The substantial amount of debt owed on a home loan can often startle consumers making it seem pointless to pay anything extra, as it may take decades to settle the amount outstanding.

By paying E50 extra on a E500 000 Home Loan on a 10.25% interest rate for 20 years, you will be able to pay off your home loan in 19 years and three months, while saving over E26 111.86 in interest that you would have paid to the bank.

Dr Simphiwe Madikizela, says what many consumers don’t realise is that even paying as little as E50 extra on your bond, you can immediately start saving on interest.

By paying E50 extra on a E500 000 Home Loan on a 10.25% interest rate for 20 years, you will be able to pay off your home loan in 19 years and three months, while saving over E26 111.86 in interest that you would have paid to the bank.

He says that in order to understand the impact of extra payments, consumers should first be able to distinguish between payment towards their principal debt as well as interest paid on the principal debt.

For a home loan, the first payment you make would typically be paid towards interest.
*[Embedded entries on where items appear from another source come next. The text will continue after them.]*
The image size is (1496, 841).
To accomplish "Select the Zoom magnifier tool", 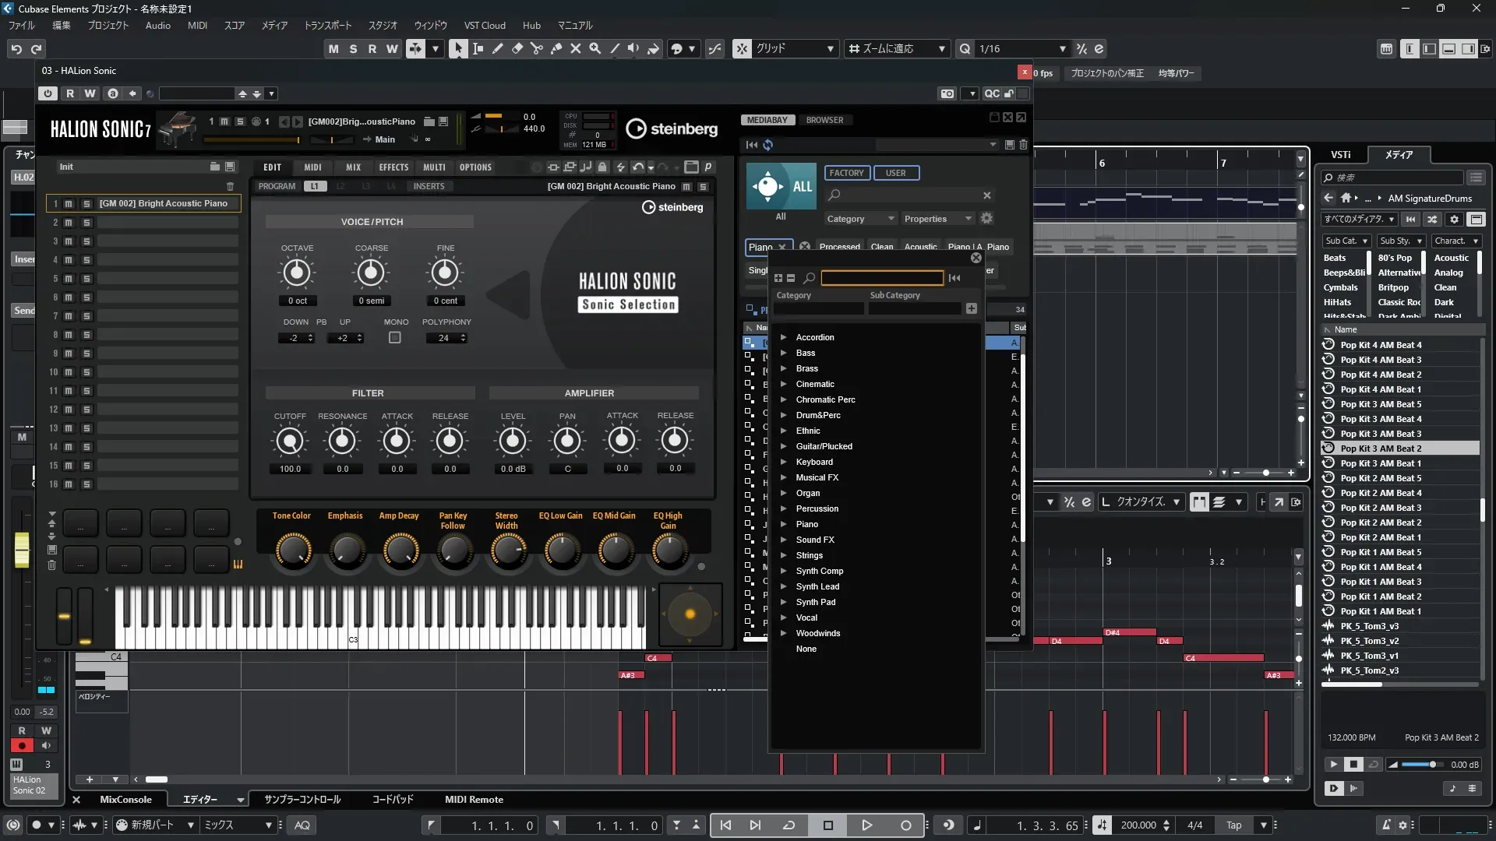I will (x=595, y=48).
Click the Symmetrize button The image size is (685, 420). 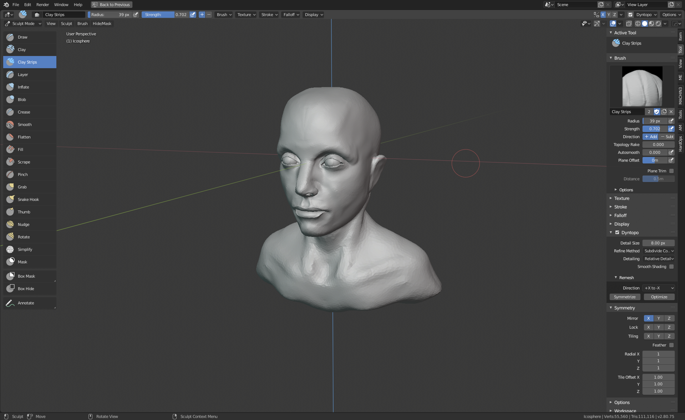[x=625, y=297]
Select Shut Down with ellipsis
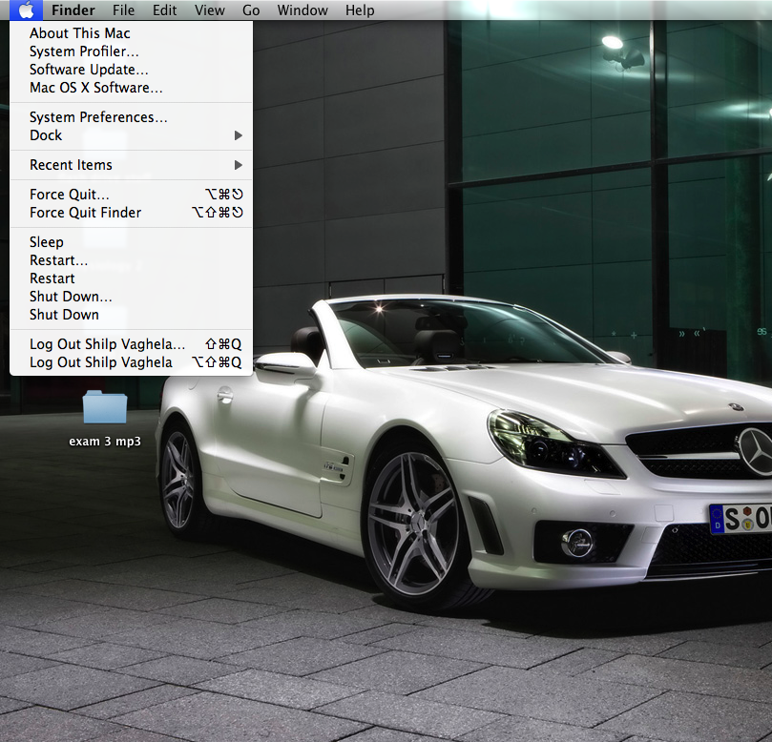 [x=71, y=297]
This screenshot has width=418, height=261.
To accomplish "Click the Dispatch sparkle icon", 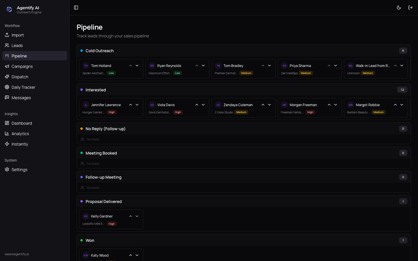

However, any extra payment you make enables you to lower the principal debt owed. As the principal debt decreases, so does the amount of interest you have to pay.

Madikizela demonstrates the impact of making an additional payment, every month, on a E500 000 home loan at an interest rate of 10.25 % for 20 years:

Recurring extra payment monthly Years to be paid off Savings on Interest
E100 18 years and 8 months E49 933.77
E200 17 years and 7 months E91 913.82
E300 16 years and 8 months E127 859.91
E400 16 years E159 093.56
E500 15 years and 3 months E186 545.30
E600 14 years and 6 months E210 921.07
E700 14 years E232 744.92
E800 13 years and 5 months E252 426.89
E900 13 years E270 280.29
E1000 12 years and 5 months E286 571.73

“You should also consider topping up your extra payments with a lump sum, either from your bonus or tax refund, etc. This will significantly reduce your interest over the loan period.

“Being aware of the impact of making extra payments will help you manage your bond repayments and ultimately ensure that you pay off your bond as quickly as possible,” says Madikizela.